If the "goods" of IVF justify embryo destruction it
is difficult to see how research to benefit human health more
widely can never do so.
3. The compromise of "respect"
for embryos embodied in the 1990 Act helped to create a philosophical
limbo which (in my view) hampered the HFEA in engaging with the
tough moral and legal questions that arose between 1990 and 2004.
The absence from the HFEA of members representing a degree of
opposition or at least scepticism about that compromise paradoxically
impeded constructive debate.
4. Compromise had however the advantage
that the UK was able to legislate when many of our EU neighbours
were involved in bitter controversy. The HFEA were able to ensure
that in the early days of fertility treatment patients/clients
seeking treatment in the UK were safeguarded against shoddy and
unsafe practices prevalent elsewhere.

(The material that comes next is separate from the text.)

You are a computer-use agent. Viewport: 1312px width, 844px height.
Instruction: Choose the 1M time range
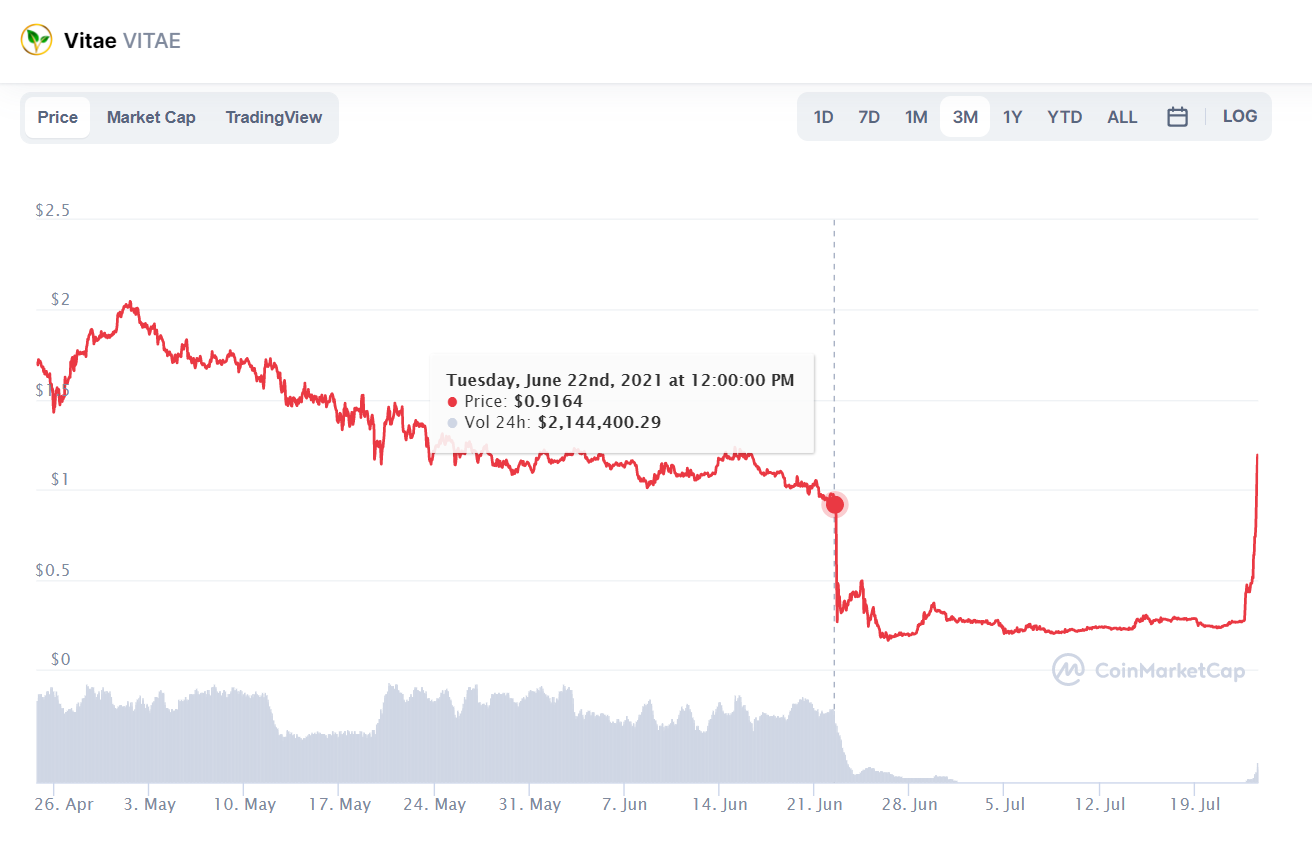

Lack of regulation in some
jurisdictions exposed patients and their future offspring to harm.
Rigid regulation in some other states fuelled procreative tourism.
5. No system of regulation can eliminate or
effectively control procreative tourism. One basic question needs
to be addressed. The provisions of the HFEA concerning parental
status are important in securing the welfare of the child once
born. Amendment to the HFEA should make provision for status rules
concerning the recognition of the status of children born after
fertility treatment outside the UK.
6. Fertility treatments which involve the
creation of embryos in vitro and/or storage of gametes
do require a discrete system of regulation for the following reasons:
(a) Such procedures result in the creation
of a child who but for third party intervention would not be born.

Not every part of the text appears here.